_WRITTEN TASK 1_
Answer these questions about the reward functor documentation:
(a) Which source file holds the code for RewardFuncBase?
(b) What does the name property return when config.name is None?
(c) Which two fields does RewardFuncBaseValidator define?
_WRITTEN TASK 2_
In the reward functor documentation, turn the paragraph that begins "Allows the user to modify the trajectory" into a short bulleted list that keeps its main points.

Skip to content

Reward func base


Air Force Research Laboratory (AFRL) Autonomous Capabilities Team (ACT3) Reinforcement Learning (RL) Core.

This is a US Government Work not subject to copyright protection in the US.

The use, dissemination or disclosure of data in this file is subject to limitation or restriction. See accompanying README and LICENSE for details.


Reward Functor Base Module

RewardFuncBase (EnvFuncBase) ¤

The base implementation for reward functors

Source code in corl/rewards/reward_func_base.py
class RewardFuncBase(EnvFuncBase):
    """The base implementation for reward functors
    """

    def __init__(self, **kwargs):
        self.config: RewardFuncBaseValidator = self.get_validator(**kwargs)

    @property
    def get_validator(self) -> typing.Type[RewardFuncBaseValidator]:
        """Returns pydantic validator associated with this class
        """
        return RewardFuncBaseValidator

    @abc.abstractmethod
    def __call__(
        self,
        observation: OrderedDict,
        action,
        next_observation: OrderedDict,
        state: StateDict,
        next_state: StateDict,
        observation_space: StateDict,
        observation_units: StateDict,
    ) -> RewardDict:
        ...

    def post_process_trajectory(self, agent_id, state, batch, episode, policy):  # pylint: disable=unused-argument,no-self-use
        """Allows the user to modify the trajectory of the episode
        in the batch collected during an rllib callback. WARNING: This function is dangerous
        you can completly destroy training using this
        Use it only as a last resort
        """
        ...

    @property
    def name(self) -> str:
        """ gets the name fo the functor

        Returns
        -------
        str
            The name of the functor
        """
        return type(self).__name__ if self.config.name is None else self.config.name

get_validator: Type[corl.rewards.reward_func_base.RewardFuncBaseValidator] property readonly ¤

Returns pydantic validator associated with this class

name: str property readonly ¤

gets the name fo the functor

Returns¤

str The name of the functor

post_process_trajectory(self, agent_id, state, batch, episode, policy) ¤

Allows the user to modify the trajectory of the episode in the batch collected during an rllib callback. WARNING: This function is dangerous you can completly destroy training using this Use it only as a last resort

Source code in corl/rewards/reward_func_base.py
def post_process_trajectory(self, agent_id, state, batch, episode, policy):  # pylint: disable=unused-argument,no-self-use
    """Allows the user to modify the trajectory of the episode
    in the batch collected during an rllib callback. WARNING: This function is dangerous
    you can completly destroy training using this
    Use it only as a last resort
    """
    ...

RewardFuncBaseValidator (BaseModel) pydantic-model ¤

name: Name of reward functor agent_name: Name of agent the reward functor belongs to

Source code in corl/rewards/reward_func_base.py
class RewardFuncBaseValidator(BaseModel):
    """
    name: Name of reward functor
    agent_name: Name of agent the reward functor belongs to
    """
    name: typing.Optional[str]
    agent_name: str

_SOURCE MATERIAL_
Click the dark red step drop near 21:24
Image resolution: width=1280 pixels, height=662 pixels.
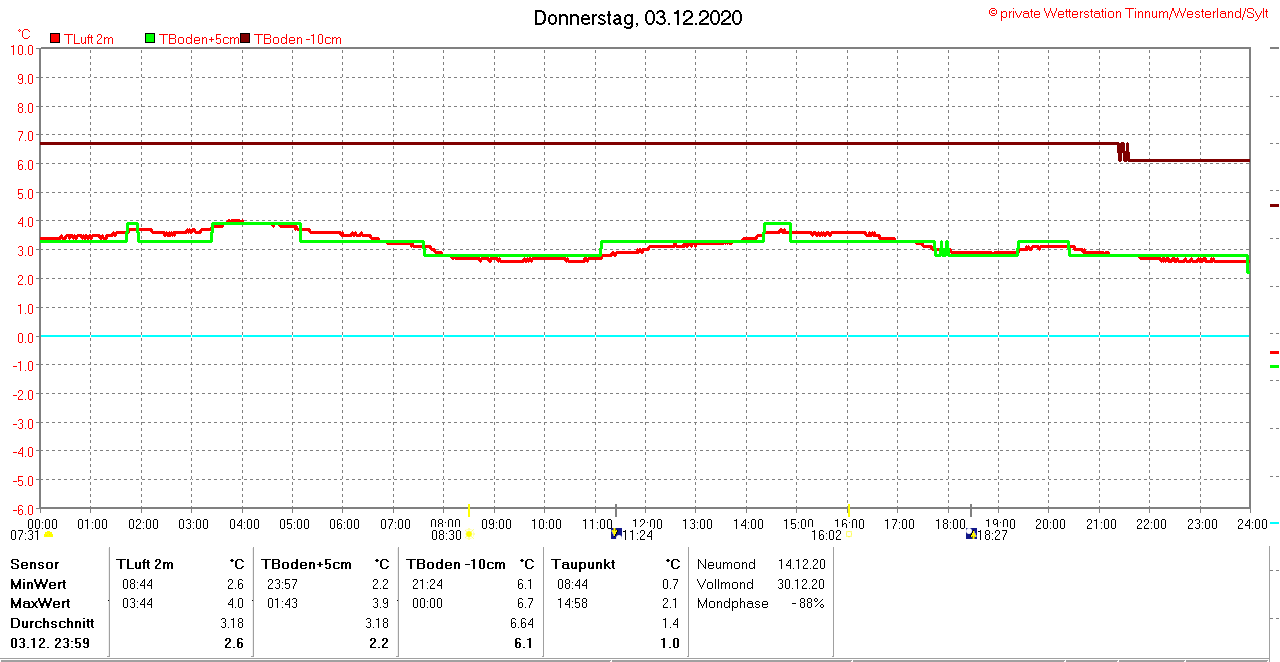1123,152
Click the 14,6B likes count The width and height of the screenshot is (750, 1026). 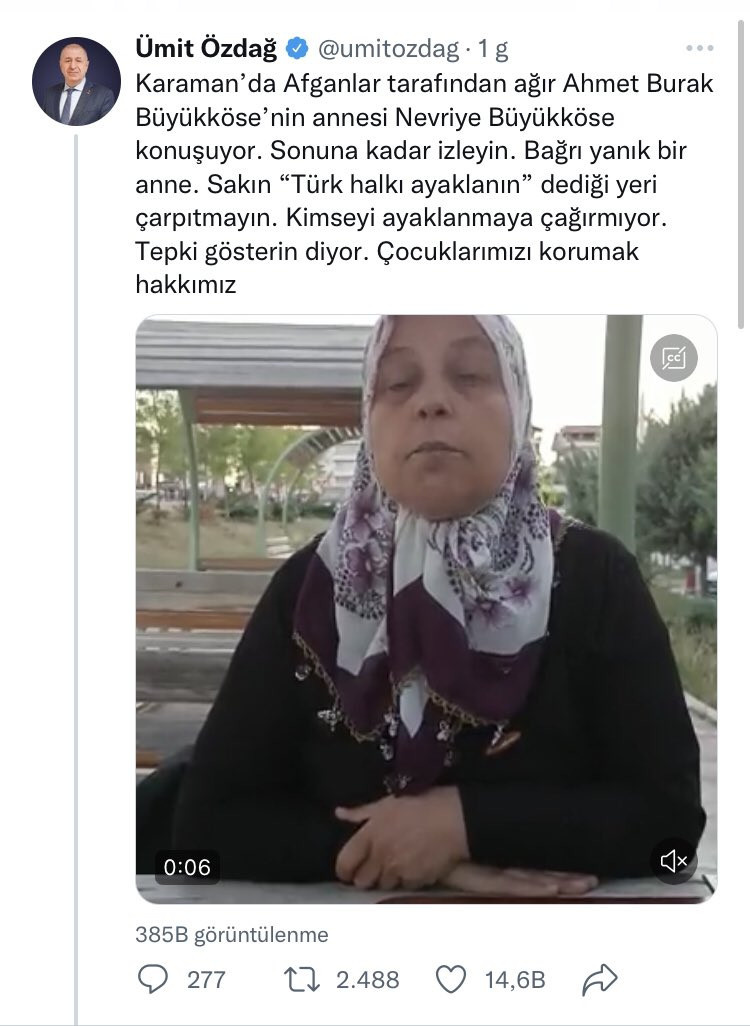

_FINAL RESULT 1_
(a) corl/rewards/reward_func_base.py
(b) The class name of the functor, type(self).__name__
(c) name and agent_name

_FINAL RESULT 2_
- Lets the user modify the episode's trajectory in the batch collected during an rllib callback.
- Warning: this function is dangerous and can completely destroy training.
- Use it only as a last resort.